TASK: Print every item below verbatim, keeping each one complete and in its original order.
BEGIN
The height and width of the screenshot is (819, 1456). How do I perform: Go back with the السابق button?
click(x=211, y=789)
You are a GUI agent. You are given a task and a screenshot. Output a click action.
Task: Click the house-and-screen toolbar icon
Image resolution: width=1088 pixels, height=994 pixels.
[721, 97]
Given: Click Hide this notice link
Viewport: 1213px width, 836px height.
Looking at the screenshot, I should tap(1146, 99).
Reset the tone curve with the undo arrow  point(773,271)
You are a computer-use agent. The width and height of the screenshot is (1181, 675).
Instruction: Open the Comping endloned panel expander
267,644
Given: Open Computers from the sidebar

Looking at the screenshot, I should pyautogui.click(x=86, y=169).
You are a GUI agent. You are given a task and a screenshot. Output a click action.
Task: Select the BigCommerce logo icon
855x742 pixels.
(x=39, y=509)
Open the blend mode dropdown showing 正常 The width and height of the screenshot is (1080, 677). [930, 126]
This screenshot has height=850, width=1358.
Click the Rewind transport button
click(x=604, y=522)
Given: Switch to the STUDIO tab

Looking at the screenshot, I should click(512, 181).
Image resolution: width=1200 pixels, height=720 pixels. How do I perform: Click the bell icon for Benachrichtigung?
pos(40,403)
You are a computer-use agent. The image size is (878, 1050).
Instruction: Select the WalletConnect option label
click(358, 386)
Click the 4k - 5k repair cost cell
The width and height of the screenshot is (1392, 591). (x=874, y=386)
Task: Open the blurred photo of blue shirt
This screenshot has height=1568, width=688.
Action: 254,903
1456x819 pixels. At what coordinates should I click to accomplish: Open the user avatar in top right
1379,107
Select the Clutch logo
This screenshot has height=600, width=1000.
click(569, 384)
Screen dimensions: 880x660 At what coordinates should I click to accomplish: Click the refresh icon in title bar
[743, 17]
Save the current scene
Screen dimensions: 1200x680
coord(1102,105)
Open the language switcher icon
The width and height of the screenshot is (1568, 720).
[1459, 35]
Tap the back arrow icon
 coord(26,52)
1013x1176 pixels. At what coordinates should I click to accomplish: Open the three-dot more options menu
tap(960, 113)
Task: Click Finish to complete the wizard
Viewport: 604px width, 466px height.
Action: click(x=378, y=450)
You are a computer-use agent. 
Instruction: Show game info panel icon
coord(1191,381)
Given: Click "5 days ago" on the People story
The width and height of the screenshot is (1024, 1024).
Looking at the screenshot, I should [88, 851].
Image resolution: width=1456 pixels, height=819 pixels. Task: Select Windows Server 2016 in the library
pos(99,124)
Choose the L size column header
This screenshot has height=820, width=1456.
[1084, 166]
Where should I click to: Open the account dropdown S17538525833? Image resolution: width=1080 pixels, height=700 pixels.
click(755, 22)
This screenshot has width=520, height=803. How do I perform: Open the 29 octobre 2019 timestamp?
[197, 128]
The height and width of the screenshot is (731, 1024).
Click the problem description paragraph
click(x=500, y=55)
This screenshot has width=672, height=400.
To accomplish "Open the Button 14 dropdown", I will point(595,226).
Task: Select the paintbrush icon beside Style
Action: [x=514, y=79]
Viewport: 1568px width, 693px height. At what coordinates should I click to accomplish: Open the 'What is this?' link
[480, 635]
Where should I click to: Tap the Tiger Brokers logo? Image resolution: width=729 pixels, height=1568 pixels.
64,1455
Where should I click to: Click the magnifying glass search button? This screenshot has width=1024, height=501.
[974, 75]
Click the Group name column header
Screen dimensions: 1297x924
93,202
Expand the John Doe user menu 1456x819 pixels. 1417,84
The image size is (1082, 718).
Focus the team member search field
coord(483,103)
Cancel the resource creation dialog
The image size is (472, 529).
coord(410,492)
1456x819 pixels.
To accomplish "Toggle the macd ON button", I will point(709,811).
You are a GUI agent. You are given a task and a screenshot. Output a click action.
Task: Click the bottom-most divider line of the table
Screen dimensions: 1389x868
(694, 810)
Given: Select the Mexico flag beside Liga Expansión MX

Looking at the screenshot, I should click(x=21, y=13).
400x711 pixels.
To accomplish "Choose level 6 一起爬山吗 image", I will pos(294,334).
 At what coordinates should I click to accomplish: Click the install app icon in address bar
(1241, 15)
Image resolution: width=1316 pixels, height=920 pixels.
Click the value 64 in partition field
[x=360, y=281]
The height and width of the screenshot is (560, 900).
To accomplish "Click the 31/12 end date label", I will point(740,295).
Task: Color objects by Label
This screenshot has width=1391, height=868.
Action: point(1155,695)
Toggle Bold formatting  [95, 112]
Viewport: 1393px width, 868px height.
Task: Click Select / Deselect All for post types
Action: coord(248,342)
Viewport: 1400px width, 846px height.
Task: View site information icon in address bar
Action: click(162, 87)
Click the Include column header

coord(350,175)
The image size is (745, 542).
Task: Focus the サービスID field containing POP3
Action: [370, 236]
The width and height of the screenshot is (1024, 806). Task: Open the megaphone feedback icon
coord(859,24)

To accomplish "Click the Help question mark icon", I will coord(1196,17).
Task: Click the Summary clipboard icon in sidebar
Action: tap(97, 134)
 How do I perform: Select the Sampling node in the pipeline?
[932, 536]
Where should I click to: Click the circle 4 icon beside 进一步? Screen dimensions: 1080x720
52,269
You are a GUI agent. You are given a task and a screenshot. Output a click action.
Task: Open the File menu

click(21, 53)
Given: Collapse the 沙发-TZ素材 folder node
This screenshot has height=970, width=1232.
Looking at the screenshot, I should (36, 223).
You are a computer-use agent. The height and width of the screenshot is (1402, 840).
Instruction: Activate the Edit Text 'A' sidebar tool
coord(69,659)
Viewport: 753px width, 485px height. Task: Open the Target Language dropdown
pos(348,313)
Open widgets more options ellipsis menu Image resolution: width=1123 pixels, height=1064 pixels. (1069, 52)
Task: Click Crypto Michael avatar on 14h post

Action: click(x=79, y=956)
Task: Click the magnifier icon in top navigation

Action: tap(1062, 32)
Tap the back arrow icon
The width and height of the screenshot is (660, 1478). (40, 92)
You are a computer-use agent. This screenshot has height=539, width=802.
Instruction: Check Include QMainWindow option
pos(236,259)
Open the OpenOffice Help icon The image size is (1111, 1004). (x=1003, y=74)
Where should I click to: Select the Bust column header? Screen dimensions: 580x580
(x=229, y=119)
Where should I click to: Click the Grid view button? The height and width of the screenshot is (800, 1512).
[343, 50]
END
EXERCISE RESPONSE:
The height and width of the screenshot is (819, 1456). How do I perform: Go back with the السابق button?
click(x=211, y=789)
You are a GUI agent. You are given a task and a screenshot. Output a click action.
Task: Click the house-and-screen toolbar icon
Image resolution: width=1088 pixels, height=994 pixels.
[721, 97]
Given: Click Hide this notice link
Viewport: 1213px width, 836px height.
Looking at the screenshot, I should tap(1146, 99).
Reset the tone curve with the undo arrow  point(773,271)
You are a computer-use agent. The width and height of the screenshot is (1181, 675).
Instruction: Open the Comping endloned panel expander
267,644
Given: Open Computers from the sidebar

Looking at the screenshot, I should pyautogui.click(x=86, y=169).
You are a GUI agent. You are given a task and a screenshot. Output a click action.
Task: Select the BigCommerce logo icon
855x742 pixels.
(x=39, y=509)
Open the blend mode dropdown showing 正常 The width and height of the screenshot is (1080, 677). [930, 126]
This screenshot has height=850, width=1358.
Click the Rewind transport button
click(x=604, y=522)
Given: Switch to the STUDIO tab

Looking at the screenshot, I should click(512, 181).
Image resolution: width=1200 pixels, height=720 pixels. How do I perform: Click the bell icon for Benachrichtigung?
pos(40,403)
You are a computer-use agent. The image size is (878, 1050).
Instruction: Select the WalletConnect option label
click(358, 386)
Click the 4k - 5k repair cost cell
The width and height of the screenshot is (1392, 591). (x=874, y=386)
Task: Open the blurred photo of blue shirt
This screenshot has height=1568, width=688.
Action: 254,903
1456x819 pixels. At what coordinates should I click to accomplish: Open the user avatar in top right
1379,107
Select the Clutch logo
This screenshot has height=600, width=1000.
click(569, 384)
Screen dimensions: 880x660 At what coordinates should I click to accomplish: Click the refresh icon in title bar
[743, 17]
Save the current scene
Screen dimensions: 1200x680
coord(1102,105)
Open the language switcher icon
The width and height of the screenshot is (1568, 720).
[1459, 35]
Tap the back arrow icon
 coord(26,52)
1013x1176 pixels. At what coordinates should I click to accomplish: Open the three-dot more options menu
tap(960, 113)
Task: Click Finish to complete the wizard
Viewport: 604px width, 466px height.
Action: click(x=378, y=450)
You are a computer-use agent. 
Instruction: Show game info panel icon
coord(1191,381)
Given: Click "5 days ago" on the People story
The width and height of the screenshot is (1024, 1024).
Looking at the screenshot, I should [88, 851].
Image resolution: width=1456 pixels, height=819 pixels. Task: Select Windows Server 2016 in the library
pos(99,124)
Choose the L size column header
This screenshot has height=820, width=1456.
[1084, 166]
Where should I click to: Open the account dropdown S17538525833? Image resolution: width=1080 pixels, height=700 pixels.
click(755, 22)
This screenshot has width=520, height=803. How do I perform: Open the 29 octobre 2019 timestamp?
[197, 128]
The height and width of the screenshot is (731, 1024).
Click the problem description paragraph
click(x=500, y=55)
This screenshot has width=672, height=400.
To accomplish "Open the Button 14 dropdown", I will point(595,226).
Task: Select the paintbrush icon beside Style
Action: [x=514, y=79]
Viewport: 1568px width, 693px height. At what coordinates should I click to accomplish: Open the 'What is this?' link
[480, 635]
Where should I click to: Tap the Tiger Brokers logo? Image resolution: width=729 pixels, height=1568 pixels.
64,1455
Where should I click to: Click the magnifying glass search button? This screenshot has width=1024, height=501.
[974, 75]
Click the Group name column header
Screen dimensions: 1297x924
93,202
Expand the John Doe user menu 1456x819 pixels. 1417,84
The image size is (1082, 718).
Focus the team member search field
coord(483,103)
Cancel the resource creation dialog
The image size is (472, 529).
coord(410,492)
1456x819 pixels.
To accomplish "Toggle the macd ON button", I will point(709,811).
You are a GUI agent. You are given a task and a screenshot. Output a click action.
Task: Click the bottom-most divider line of the table
Screen dimensions: 1389x868
(694, 810)
Given: Select the Mexico flag beside Liga Expansión MX

Looking at the screenshot, I should click(x=21, y=13).
400x711 pixels.
To accomplish "Choose level 6 一起爬山吗 image", I will pos(294,334).
 At what coordinates should I click to accomplish: Click the install app icon in address bar
(1241, 15)
Image resolution: width=1316 pixels, height=920 pixels.
Click the value 64 in partition field
[x=360, y=281]
The height and width of the screenshot is (560, 900).
To accomplish "Click the 31/12 end date label", I will point(740,295).
Task: Color objects by Label
This screenshot has width=1391, height=868.
Action: point(1155,695)
Toggle Bold formatting  [95, 112]
Viewport: 1393px width, 868px height.
Task: Click Select / Deselect All for post types
Action: coord(248,342)
Viewport: 1400px width, 846px height.
Task: View site information icon in address bar
Action: click(162, 87)
Click the Include column header

coord(350,175)
The image size is (745, 542).
Task: Focus the サービスID field containing POP3
Action: [370, 236]
The width and height of the screenshot is (1024, 806). Task: Open the megaphone feedback icon
coord(859,24)

To accomplish "Click the Help question mark icon", I will coord(1196,17).
Task: Click the Summary clipboard icon in sidebar
Action: tap(97, 134)
 How do I perform: Select the Sampling node in the pipeline?
[932, 536]
Where should I click to: Click the circle 4 icon beside 进一步? Screen dimensions: 1080x720
52,269
You are a GUI agent. You are given a task and a screenshot. Output a click action.
Task: Open the File menu

click(21, 53)
Given: Collapse the 沙发-TZ素材 folder node
This screenshot has height=970, width=1232.
Looking at the screenshot, I should (36, 223).
You are a computer-use agent. The height and width of the screenshot is (1402, 840).
Instruction: Activate the Edit Text 'A' sidebar tool
coord(69,659)
Viewport: 753px width, 485px height. Task: Open the Target Language dropdown
pos(348,313)
Open widgets more options ellipsis menu Image resolution: width=1123 pixels, height=1064 pixels. (1069, 52)
Task: Click Crypto Michael avatar on 14h post

Action: click(x=79, y=956)
Task: Click the magnifier icon in top navigation

Action: tap(1062, 32)
Tap the back arrow icon
The width and height of the screenshot is (660, 1478). (40, 92)
You are a computer-use agent. This screenshot has height=539, width=802.
Instruction: Check Include QMainWindow option
pos(236,259)
Open the OpenOffice Help icon The image size is (1111, 1004). (x=1003, y=74)
Where should I click to: Select the Bust column header? Screen dimensions: 580x580
(x=229, y=119)
Where should I click to: Click the Grid view button? The height and width of the screenshot is (800, 1512).
[343, 50]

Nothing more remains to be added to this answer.